While technologists may think a watch spewing the already compelling “Google Now” type notifications would be impressive, many should be reminded that looking at your watch in a meeting is often a social no-no. It’s a sign that the person doing so is disinterested in the subject of conversation and is keen to move on.

Likewise for the current generation of Google Glass, the devices look dorky and social norms around the presence of sound/picture/video recording have yet to be widely established. Sticking the glasses on top of your head is the one norm if you’re using public conveniences, but usage isn’t wide enough outside San Francisco and various tech conferences yet. And the screen real estate still too small to carry much data.

My Nexus 5 handset has one colour LED on the front that blinks White if i’ve received an email, Blue for a Facebook update, Yellow for a Snapchat and Green for an SMS. Even a service like IFTTT (“If this then that”) sitting in front of a notifications system could give a richer experience to help prioritise what is allowed to interrupt me, or what notifications get stored for review later.

Personally, i’d prefer an intelligent hearing aid type device that could slip the “psst…” into my ear at appropriate times. That would me much more useful to me in meetings and while on the move.

In the interim, the coming wave of intelligent, mobile connected electronics have yet to get evenly distributed across a very, very wide range of fashion accessories of all kinds. From the sound of Google’s work, it sounds like they are aiming at a large number of fashion OEMs – folks primarily fashion providers but who can embed licensed electronics that talk to the hub that is an Internet connected smartphone.
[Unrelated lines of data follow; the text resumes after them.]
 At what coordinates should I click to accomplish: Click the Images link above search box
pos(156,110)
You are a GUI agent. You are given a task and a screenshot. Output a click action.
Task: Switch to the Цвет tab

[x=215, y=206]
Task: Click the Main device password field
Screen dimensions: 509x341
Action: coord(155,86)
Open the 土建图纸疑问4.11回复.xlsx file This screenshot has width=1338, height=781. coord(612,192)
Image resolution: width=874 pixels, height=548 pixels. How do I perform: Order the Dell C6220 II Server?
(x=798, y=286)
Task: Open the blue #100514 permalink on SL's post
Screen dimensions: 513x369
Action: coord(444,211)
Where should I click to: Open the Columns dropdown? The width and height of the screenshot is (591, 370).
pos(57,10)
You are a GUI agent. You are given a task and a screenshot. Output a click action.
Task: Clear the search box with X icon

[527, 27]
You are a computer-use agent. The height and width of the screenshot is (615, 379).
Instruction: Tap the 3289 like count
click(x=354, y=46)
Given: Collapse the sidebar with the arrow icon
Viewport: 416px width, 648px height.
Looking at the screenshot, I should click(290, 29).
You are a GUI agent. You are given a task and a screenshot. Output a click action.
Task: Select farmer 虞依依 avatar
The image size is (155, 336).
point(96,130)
I wouldn’t be surprised if Apple’s approach will be similar, but allowing such devices to hook into Apple provided app platforms than sit on an iPhone (such as the widely expected HealthBook).

We’ll hopefully have all the answers – and the emergent ecosystems running at full clip – this side of Christmas 2014. Or at last have a good steer following Apple’s WWDC (Worldwide Developers Conference) and Google I/O (the Google equivalent) before mid-year, when developers should be let loose getting their software ready for these new (or at least, class of these new) devices.